**簡短任務 A**: 根據頁面節選，如果要識別中文，需要下載哪個語言包？

**頁面節選**:
□ □ □ □

月薪20K軟件測試自動化崗必問面試題：驗證碼識別與處理

本文轉載自查看原文 2018-05-31 14:46 1187 python

本文乃Happy老師的得意門生來自java全棧自動化測試4期的小核桃所作。正所謂嚴師出高徒，筆下有黃金~~讓我們一起來征服面試官吧~~

在做自動化測試的時候，經常會遇到需要輸入驗證碼的地方，有些可以讓開發屏蔽，但是有些不行，這時候，我們可以調用tesseract來實現圖像的識別。

在JAVA中調用tesseract，主要有兩種方式：cmd方式，tess4j方式。我要介紹的是用tess4j的方式來識別圖像，得到驗證碼。

首先要在工程中加入tess4j的jar包，如果是maven

項目，可以從中央倉庫中獲取https://mvnrepository.com/ 直接搜索tess4j

點擊打開

選擇使用比較多的，點進去

復制這段代碼粘貼到maven工程的pom.xml里面

等待下載完成

安裝完成之后，在Maven Dependencies庫中會出現tess4j的jar包，官方解釋tess4j：A Java JNA wrapper for Tesseract OCR API.

也就是說：tess4j是針對tesseract進行封裝的javaAPI。安裝好依賴庫之后，就不需要另外再安裝tessereact-ocr了，因為tess4j的jar包里面自帶了tessereact-ocr。

安裝好之后，如果沒有把文字庫tessdata放到項目中，調用的時候會報錯,如下

Error opening data file ./tessdata/eng.traineddata
Please make sure the TESSDATA_PREFIX environment variable is set to the parent directory of your "tessdata" directory.
Failed loading language 'eng'
Tesseract couldn't load any languages!

Could not initialize tesseract.

這里提示的是環境變量沒有設置，這是針對安裝tessreact-ocr的調用的錯誤提示，所以按照這個去加環境變量，問題還是會出現的（這里我折騰了好久才解決）。

針對依賴庫的方法調用，解決這個問題的正確做法是在maven項目的resources路徑下添加tessdata文字庫

eng.traineddata是英文語言包，識別字母和數字。

如果想要識別中文(數字 + 中文），需要在下載chi_sim.traineddata語言包。這樣tess4j就能正常使用了。

接下來是調用過程，要是別驗證碼，主要的步驟是得到驗證碼圖片，進行識別，輸出識別結果。

得到驗證碼圖片分為三步：

1、將驗證碼頁面截圖保存

public byte[] takeScreenshot(WebDriver driver) throws IOException {
byte[] screenshot = null;
screenshot = ((TakesScreenshot) driver)

□ □ □ □

**給定資料**:
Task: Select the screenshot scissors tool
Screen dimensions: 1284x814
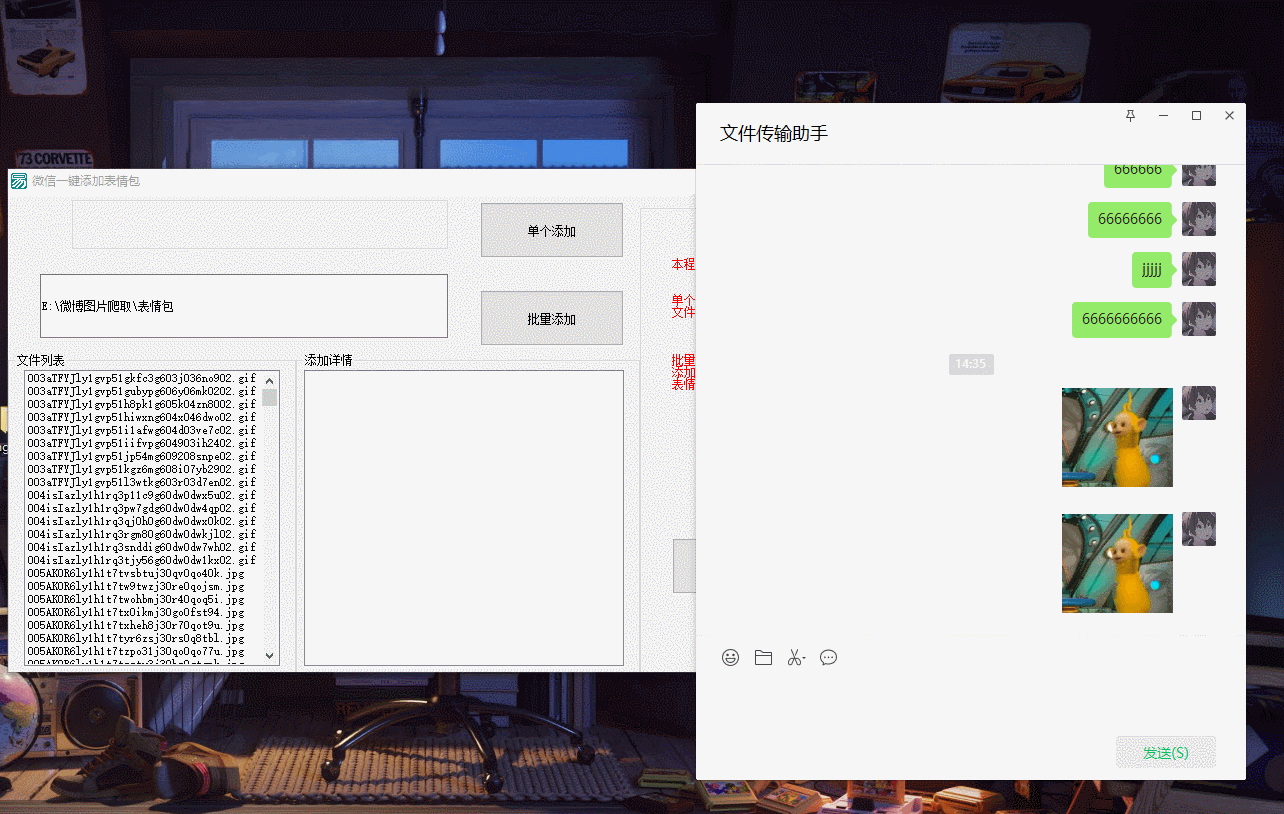Action: click(794, 657)
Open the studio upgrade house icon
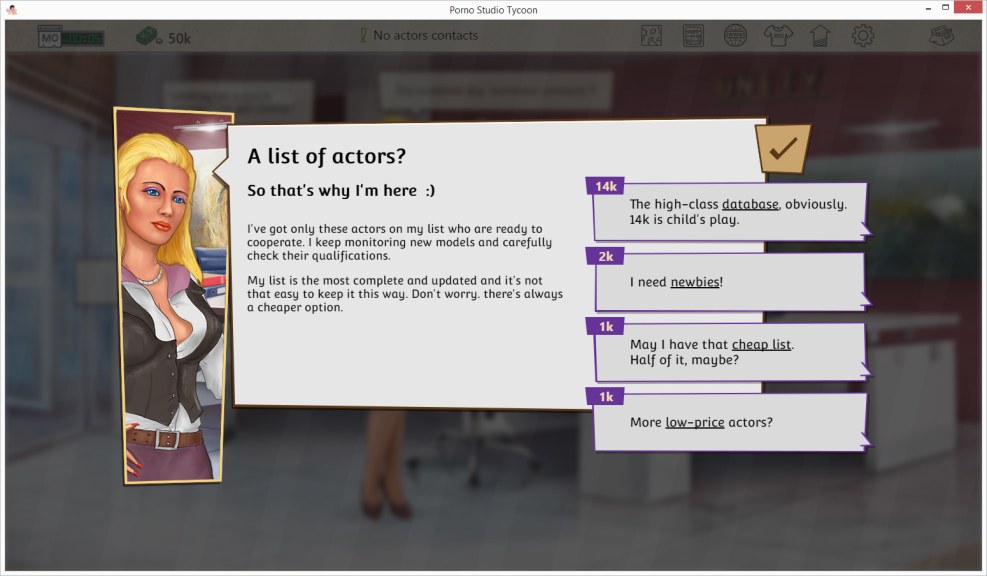This screenshot has height=576, width=987. [820, 35]
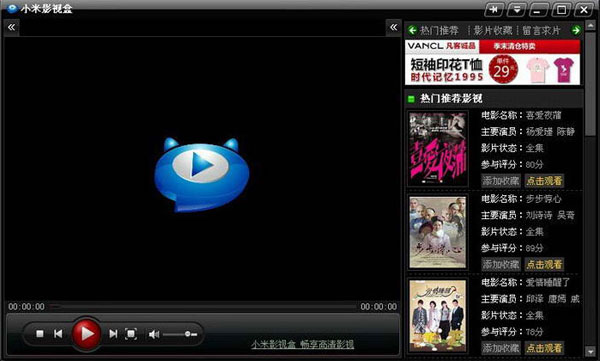Open the 小米影视盒 畅享高清影视 link
This screenshot has width=600, height=361.
pos(303,344)
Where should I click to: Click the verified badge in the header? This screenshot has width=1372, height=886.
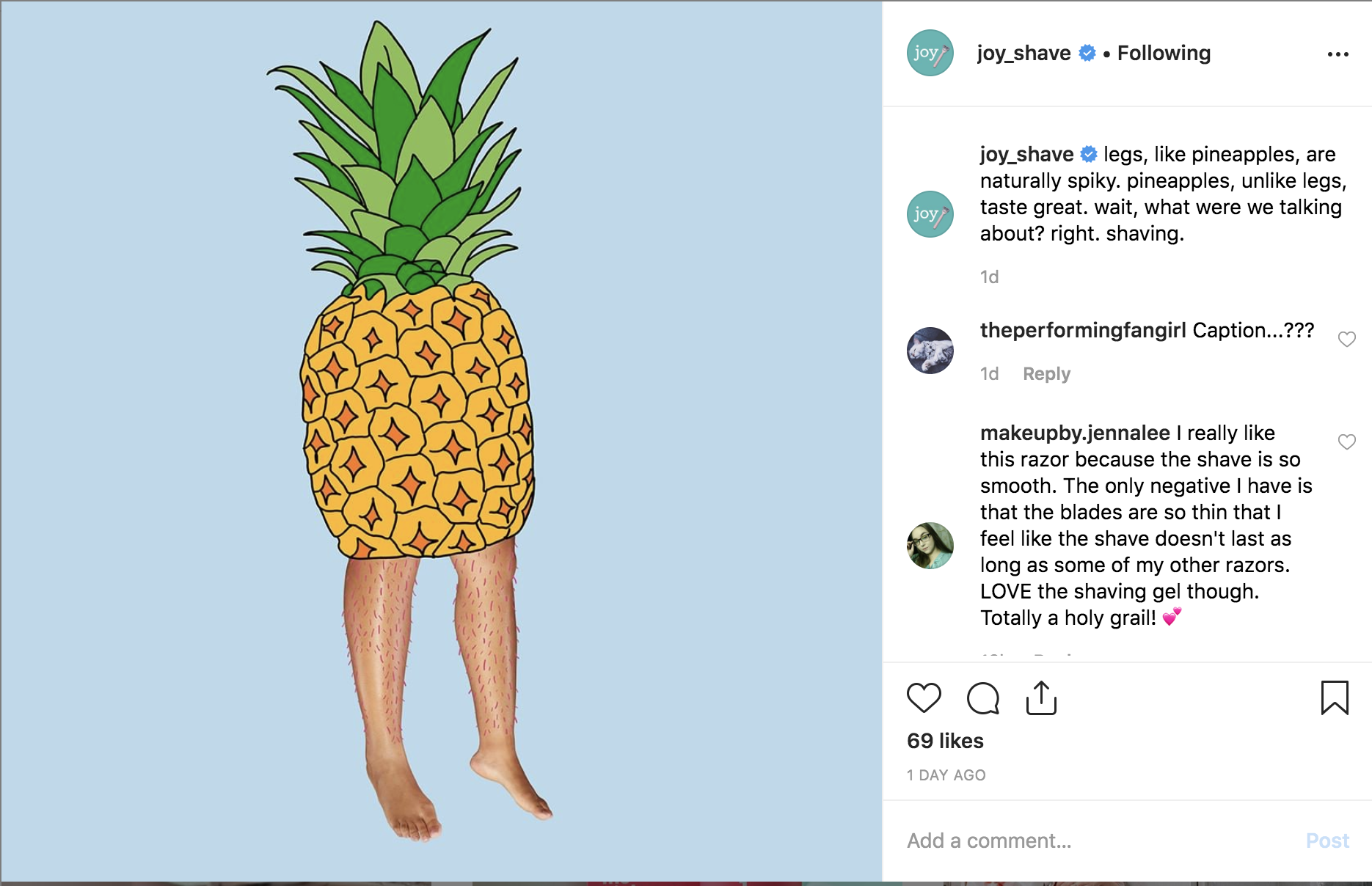coord(1087,53)
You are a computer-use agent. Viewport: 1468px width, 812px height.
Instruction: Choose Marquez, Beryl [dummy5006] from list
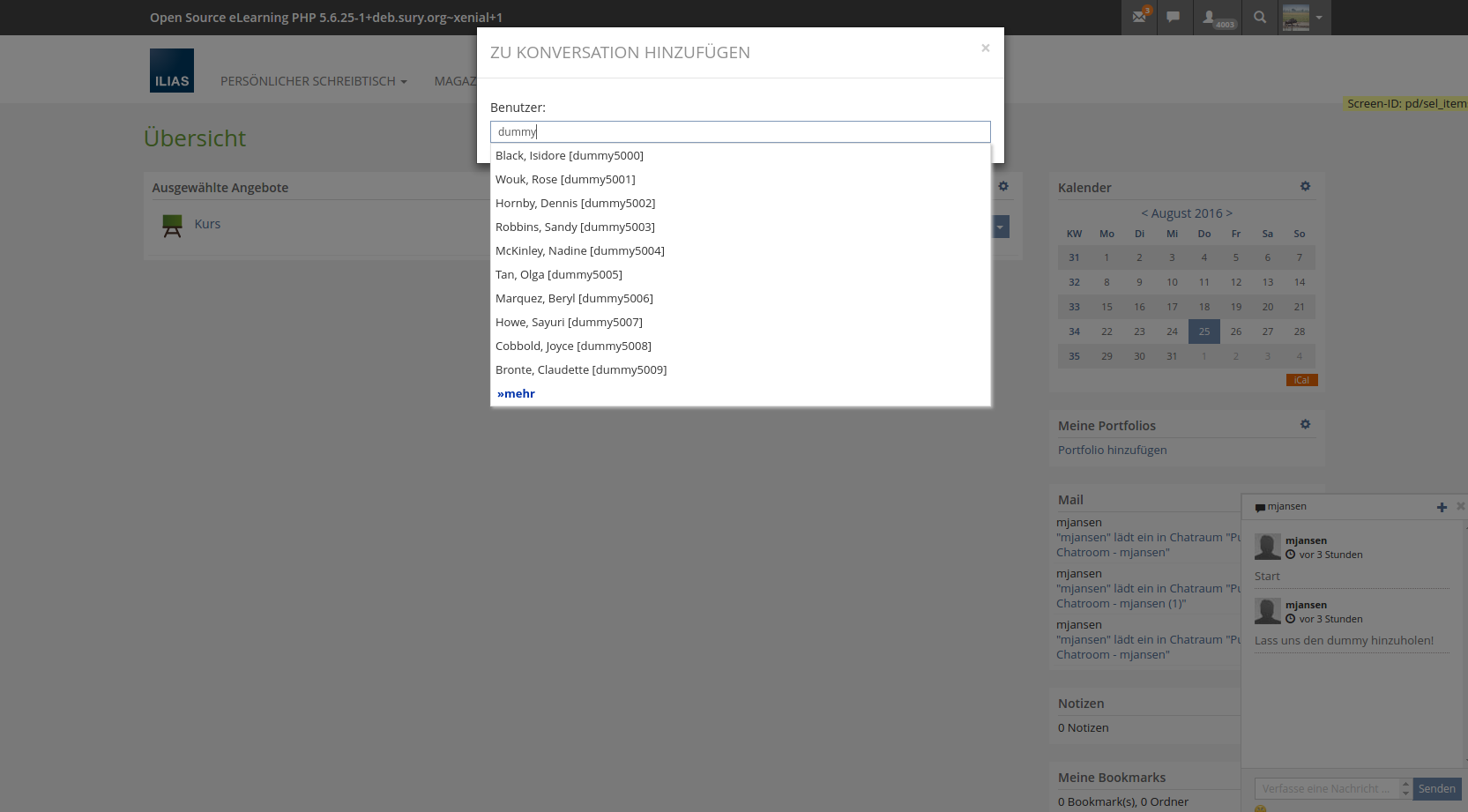pyautogui.click(x=574, y=298)
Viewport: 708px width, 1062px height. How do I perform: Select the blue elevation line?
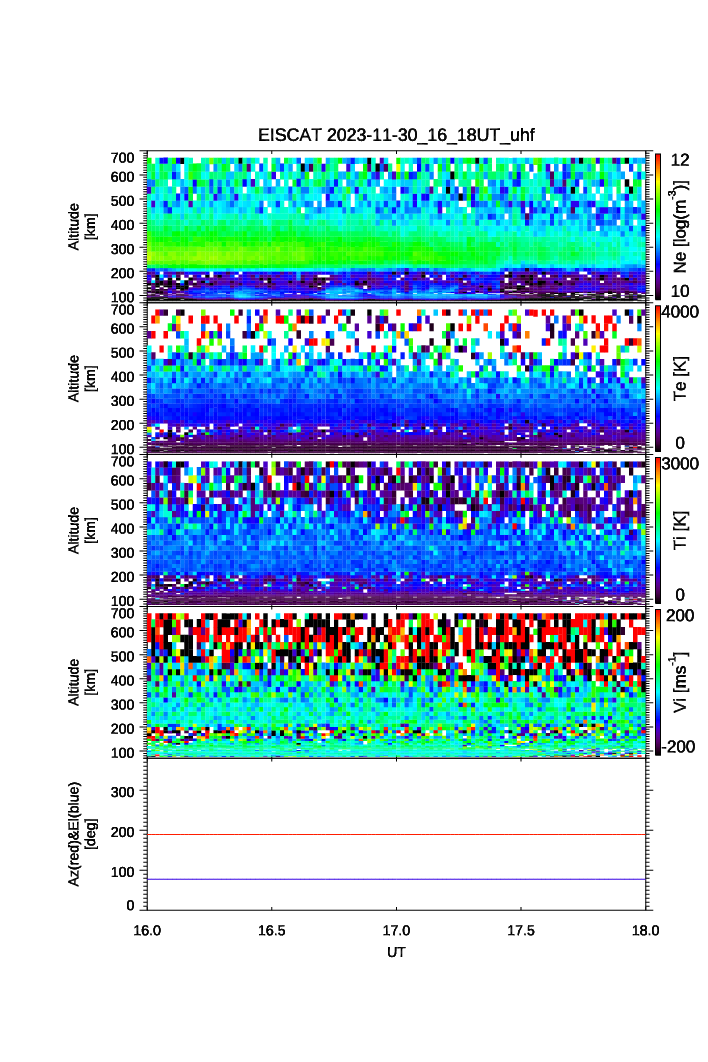[397, 879]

□ □ □ □

**簡短任務 B**: 請把記錄中從開頭起、到含有“pos(303,344)”的那一行為止的部分重新寫出，兩端都包括在內。其中把“icon”替換為“button”，其餘保持不變，圖片不要放進答案。

**輸出 A**: 需要下載chi_sim.traineddata語言包。

**輸出 B**:
Task: Select the screenshot scissors tool
Screen dimensions: 1284x814
Action: click(794, 657)
Open the studio upgrade house button
This screenshot has height=576, width=987. [820, 35]
Open the 小米影视盒 畅享高清影视 link
This screenshot has width=600, height=361.
pos(303,344)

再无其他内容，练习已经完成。